— Material provided —

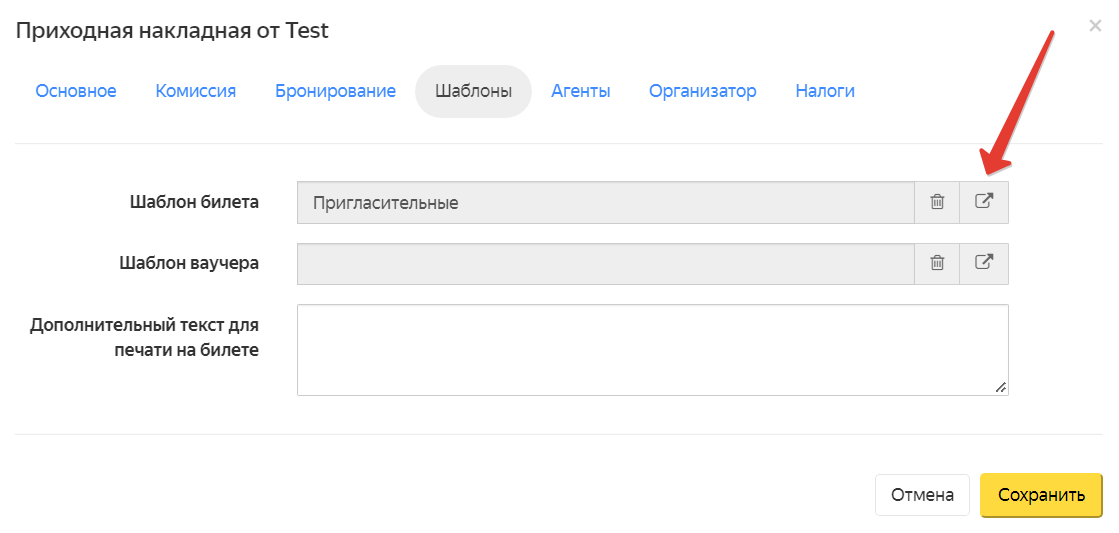This screenshot has width=1119, height=533.
Task: Click the Шаблон билета field with Пригласительные
Action: [x=606, y=203]
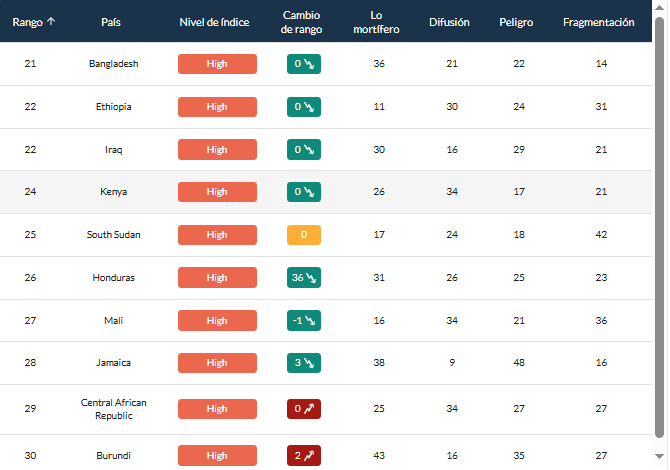Click the sort arrow next to Rango
Viewport: 670px width, 470px height.
(x=51, y=22)
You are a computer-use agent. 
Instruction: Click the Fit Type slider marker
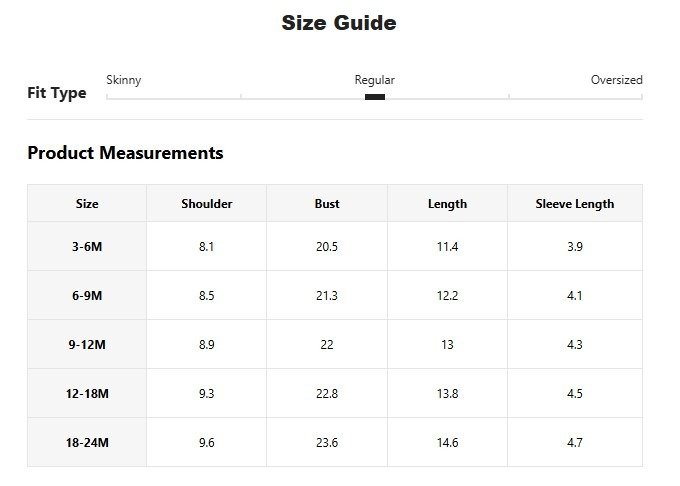(x=375, y=97)
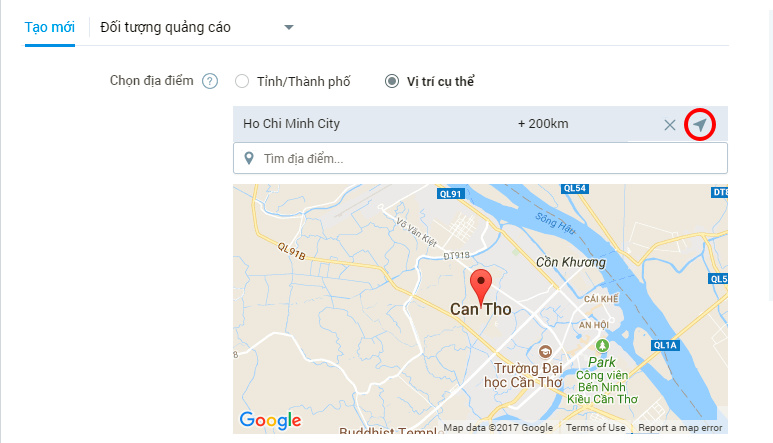Select the Vị trí cụ thể radio option
The width and height of the screenshot is (773, 443).
click(x=392, y=81)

— Directions —
Everything from the line containing "You are a computer-use agent." through the end of the data should be printed exactly, line for line, except the pictures.

— Answer to this task —
You are a computer-use agent. 
Instruction: Click the Fit Type slider marker
(x=375, y=97)
Select the Vị trí cụ thể radio option
The width and height of the screenshot is (773, 443).
click(x=392, y=81)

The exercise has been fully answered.